SUPPLIED DATA
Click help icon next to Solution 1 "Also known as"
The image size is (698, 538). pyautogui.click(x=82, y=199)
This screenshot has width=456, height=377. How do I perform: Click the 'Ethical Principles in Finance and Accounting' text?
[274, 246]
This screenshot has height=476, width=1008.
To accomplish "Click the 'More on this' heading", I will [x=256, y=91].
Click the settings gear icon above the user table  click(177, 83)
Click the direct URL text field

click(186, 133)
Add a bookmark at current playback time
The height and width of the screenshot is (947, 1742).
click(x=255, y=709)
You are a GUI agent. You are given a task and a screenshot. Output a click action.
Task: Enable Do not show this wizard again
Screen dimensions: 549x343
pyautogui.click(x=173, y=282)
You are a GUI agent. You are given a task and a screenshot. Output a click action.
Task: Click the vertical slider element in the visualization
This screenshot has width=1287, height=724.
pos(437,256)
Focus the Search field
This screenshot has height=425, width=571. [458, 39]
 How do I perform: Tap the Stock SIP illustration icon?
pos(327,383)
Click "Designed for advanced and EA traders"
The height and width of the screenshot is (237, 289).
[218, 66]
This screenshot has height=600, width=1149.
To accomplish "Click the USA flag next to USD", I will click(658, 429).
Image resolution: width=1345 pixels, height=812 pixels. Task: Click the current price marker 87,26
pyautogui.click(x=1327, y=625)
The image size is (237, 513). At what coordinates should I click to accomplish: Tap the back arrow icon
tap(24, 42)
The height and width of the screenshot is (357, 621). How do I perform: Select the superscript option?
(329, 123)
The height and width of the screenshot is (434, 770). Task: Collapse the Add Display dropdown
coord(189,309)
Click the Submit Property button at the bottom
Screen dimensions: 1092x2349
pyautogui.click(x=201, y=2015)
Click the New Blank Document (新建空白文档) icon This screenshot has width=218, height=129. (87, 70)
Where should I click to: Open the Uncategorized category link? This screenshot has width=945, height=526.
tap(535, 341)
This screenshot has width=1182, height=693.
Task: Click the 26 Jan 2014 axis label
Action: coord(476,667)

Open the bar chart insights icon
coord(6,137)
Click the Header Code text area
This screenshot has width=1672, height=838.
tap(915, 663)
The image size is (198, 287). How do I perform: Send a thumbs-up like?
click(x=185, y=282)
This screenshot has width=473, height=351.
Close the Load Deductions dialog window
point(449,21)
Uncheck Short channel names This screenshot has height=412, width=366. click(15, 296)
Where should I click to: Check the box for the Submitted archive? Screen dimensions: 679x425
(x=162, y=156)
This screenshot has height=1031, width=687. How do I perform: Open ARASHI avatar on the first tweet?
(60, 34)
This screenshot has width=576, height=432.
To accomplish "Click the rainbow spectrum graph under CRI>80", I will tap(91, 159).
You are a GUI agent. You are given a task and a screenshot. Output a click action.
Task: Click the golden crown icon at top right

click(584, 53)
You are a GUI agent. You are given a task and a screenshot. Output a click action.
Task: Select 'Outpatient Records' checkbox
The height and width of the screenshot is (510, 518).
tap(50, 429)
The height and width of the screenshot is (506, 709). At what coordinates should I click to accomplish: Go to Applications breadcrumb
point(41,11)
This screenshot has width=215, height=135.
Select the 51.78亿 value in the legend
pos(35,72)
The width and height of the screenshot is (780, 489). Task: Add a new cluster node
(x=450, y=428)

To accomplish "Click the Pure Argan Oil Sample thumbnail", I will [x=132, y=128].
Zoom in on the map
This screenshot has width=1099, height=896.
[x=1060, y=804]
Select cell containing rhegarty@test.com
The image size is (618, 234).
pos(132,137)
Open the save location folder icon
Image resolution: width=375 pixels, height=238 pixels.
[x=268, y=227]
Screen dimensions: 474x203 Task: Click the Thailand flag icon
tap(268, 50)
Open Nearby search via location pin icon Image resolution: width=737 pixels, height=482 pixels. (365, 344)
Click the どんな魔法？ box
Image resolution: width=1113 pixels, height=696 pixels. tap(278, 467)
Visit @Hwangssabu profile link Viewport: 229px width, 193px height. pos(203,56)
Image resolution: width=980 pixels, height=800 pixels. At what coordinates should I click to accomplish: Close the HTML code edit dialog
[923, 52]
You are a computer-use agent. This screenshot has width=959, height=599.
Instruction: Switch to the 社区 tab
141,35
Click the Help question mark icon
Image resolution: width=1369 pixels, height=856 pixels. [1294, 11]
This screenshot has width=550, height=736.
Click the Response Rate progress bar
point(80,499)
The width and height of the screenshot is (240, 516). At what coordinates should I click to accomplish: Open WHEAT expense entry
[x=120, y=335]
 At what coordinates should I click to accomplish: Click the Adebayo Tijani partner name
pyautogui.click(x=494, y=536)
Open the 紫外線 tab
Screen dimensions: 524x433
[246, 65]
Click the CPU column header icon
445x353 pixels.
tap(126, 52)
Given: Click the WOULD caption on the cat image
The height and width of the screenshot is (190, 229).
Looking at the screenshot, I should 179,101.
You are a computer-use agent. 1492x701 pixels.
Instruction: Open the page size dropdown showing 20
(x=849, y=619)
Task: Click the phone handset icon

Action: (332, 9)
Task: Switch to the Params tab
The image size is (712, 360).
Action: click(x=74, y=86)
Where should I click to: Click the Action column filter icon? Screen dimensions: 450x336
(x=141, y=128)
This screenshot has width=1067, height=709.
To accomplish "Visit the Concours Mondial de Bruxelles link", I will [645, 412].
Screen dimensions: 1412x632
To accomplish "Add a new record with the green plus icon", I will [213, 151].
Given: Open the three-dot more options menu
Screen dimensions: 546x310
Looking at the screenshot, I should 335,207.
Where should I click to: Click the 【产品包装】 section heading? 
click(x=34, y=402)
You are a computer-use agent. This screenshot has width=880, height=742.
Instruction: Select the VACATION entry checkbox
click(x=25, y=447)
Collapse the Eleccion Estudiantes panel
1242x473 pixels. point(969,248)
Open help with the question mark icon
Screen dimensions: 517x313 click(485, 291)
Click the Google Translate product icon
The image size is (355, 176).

EXERCISE INSTRUCTIONS
From the records above, extract each line in which the word "Select" appears, copying every such line in full.

RESULT OF THIS EXERCISE
The height and width of the screenshot is (357, 621). How do I perform: Select the superscript option?
Task: Select 'Outpatient Records' checkbox
Select the 51.78亿 value in the legend
Select cell containing rhegarty@test.com
Instruction: Select the VACATION entry checkbox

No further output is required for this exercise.